Kim Wilde followed her father, mother and brother into the pop world and admits she had a lot of help from them – but on stage, she’s on her own.

No amount of family background and know how will save her if she can’t entertain an audience which has paid to be entertained. After several hit records, 22-year-old Kim made her first British tour earlier this year – and Thames Television was there to film the performances and the backstage joys and hassles. The result was Kim Wilde – First Time Out.

Kim has just arrived back from a long-awaited tropical holiday in time to see the show. “I really needed that holiday”, she told me. “It has been such a hectic year, and I had flu just before I left. The tour really took something out of me.”

Kim was born in London, the second child of vintage Rock ‘n’ Roller Marty Wilde and his wife Joyce, who had been one of the Vernons Girls. They already had a son, Ricky.
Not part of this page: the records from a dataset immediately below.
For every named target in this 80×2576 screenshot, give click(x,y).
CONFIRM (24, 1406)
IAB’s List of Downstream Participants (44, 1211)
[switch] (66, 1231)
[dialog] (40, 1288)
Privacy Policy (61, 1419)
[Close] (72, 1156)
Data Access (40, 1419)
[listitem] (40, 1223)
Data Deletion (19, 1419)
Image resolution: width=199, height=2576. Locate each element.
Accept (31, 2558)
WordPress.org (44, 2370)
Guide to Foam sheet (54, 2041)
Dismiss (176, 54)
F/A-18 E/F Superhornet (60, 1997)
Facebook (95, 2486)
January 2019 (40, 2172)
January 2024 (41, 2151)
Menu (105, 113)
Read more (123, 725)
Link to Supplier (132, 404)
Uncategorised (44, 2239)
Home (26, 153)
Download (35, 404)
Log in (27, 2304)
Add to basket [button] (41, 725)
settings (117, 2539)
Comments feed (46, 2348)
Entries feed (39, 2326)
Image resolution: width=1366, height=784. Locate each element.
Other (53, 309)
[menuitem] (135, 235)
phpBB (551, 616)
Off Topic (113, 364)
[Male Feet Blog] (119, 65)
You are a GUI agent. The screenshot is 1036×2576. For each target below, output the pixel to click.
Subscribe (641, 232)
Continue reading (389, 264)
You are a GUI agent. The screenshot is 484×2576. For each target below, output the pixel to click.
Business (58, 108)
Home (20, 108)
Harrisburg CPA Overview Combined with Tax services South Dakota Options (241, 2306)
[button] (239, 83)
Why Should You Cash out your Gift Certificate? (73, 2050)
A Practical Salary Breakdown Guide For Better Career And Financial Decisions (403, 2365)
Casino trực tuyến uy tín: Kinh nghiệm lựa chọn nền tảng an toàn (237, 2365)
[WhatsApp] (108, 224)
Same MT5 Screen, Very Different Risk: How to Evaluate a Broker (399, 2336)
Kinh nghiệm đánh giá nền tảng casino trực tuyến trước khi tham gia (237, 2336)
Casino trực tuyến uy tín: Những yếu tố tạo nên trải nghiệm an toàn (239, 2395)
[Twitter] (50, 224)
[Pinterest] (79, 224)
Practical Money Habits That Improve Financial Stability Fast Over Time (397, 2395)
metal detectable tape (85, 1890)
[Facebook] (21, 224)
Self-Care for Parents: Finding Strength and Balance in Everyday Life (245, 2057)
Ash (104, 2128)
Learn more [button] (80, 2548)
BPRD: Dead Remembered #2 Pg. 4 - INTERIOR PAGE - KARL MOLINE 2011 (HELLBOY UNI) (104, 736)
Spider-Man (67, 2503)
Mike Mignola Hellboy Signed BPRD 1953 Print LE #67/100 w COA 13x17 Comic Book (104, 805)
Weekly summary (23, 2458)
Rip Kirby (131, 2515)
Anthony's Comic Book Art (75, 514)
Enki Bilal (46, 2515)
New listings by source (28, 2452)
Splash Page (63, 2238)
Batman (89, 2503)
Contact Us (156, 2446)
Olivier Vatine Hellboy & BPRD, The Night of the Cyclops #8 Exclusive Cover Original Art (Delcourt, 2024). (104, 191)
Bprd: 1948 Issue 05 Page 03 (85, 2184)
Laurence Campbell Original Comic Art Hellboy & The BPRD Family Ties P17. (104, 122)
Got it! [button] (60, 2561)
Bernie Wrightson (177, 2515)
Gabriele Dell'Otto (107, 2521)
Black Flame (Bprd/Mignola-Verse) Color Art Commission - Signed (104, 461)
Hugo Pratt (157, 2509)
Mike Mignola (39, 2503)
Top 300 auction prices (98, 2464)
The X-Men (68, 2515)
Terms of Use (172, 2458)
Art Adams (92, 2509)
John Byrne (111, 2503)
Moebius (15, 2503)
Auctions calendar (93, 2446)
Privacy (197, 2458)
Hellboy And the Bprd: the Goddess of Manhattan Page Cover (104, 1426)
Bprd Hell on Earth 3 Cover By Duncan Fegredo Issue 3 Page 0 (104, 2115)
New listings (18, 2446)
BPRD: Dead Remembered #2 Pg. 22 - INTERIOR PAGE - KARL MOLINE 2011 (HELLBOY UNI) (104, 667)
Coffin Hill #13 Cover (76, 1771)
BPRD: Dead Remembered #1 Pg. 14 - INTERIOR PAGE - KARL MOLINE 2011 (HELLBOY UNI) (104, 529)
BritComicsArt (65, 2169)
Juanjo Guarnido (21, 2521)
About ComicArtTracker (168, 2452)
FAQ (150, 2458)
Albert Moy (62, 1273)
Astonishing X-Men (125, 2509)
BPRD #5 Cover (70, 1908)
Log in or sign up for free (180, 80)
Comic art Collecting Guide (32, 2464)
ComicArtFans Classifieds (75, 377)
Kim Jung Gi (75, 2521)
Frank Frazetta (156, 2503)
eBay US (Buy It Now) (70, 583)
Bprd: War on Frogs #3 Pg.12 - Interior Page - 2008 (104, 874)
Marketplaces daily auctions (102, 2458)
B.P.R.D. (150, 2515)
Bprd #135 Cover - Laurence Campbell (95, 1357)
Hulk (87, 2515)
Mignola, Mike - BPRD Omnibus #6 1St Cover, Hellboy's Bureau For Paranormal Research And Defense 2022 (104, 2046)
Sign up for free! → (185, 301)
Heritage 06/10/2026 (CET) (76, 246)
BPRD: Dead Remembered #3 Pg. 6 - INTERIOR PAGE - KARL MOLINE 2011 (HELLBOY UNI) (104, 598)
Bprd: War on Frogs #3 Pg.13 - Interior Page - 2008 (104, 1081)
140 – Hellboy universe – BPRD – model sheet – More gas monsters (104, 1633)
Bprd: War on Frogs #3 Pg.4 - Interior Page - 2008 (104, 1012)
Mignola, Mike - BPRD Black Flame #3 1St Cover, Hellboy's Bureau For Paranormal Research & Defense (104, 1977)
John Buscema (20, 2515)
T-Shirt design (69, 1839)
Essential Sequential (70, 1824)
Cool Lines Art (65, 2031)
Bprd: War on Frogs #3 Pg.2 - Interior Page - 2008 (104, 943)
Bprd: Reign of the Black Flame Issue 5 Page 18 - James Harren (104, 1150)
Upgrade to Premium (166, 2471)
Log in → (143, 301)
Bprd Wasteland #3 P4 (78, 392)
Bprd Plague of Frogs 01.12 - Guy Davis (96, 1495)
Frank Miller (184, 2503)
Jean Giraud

The Wildes – still known to friends and neighbours as the Smiths, their real name – have always been close a family, and both Ricky and Kim still live with their parents.They have been joined in recent years by two much younger children, on whom Kim dotes.

Marty’s heyday as a pop star is long past, but he remained in ‘the business’ as a songwriter and record producer and then in the late sixties, he tried to promote little Ricky as a sort of British Donny Osmond. Ricky had a lot of publicity, but few record sales.

As the writer of Kim’s songs, he is much more successful. “I did backing vocals on Ricky’s records”, Kim told me, “and when he had some songs that he had written for a girl singer, I was the obvious person to sing on the demonstration records. It was Mickey Most, the record company boss, who suggested I should record them commercially”. The first of them, “Kids in America”, was a worldwide hit, to be followed by several more. For publicity photographs, Kim bleached her hair – and was accused of trying to copy the image of Debbie Harry, lead singer of Blondie.

“There was no deliberate image”, she says categorically. “I’ve never tried to be other than myself”.

In 1981, she and Toyah Willcox were undoubtedly Britain’s top female pop stars, but Kim’s fortunes have waned a little this year. Her last single, Child Come Away, wasn’t rapturously received. “I would like a hit record”, she admits, “But dad and Ricky are busy writing some new songs at the moment, and I’m sure I’ll find one among them.”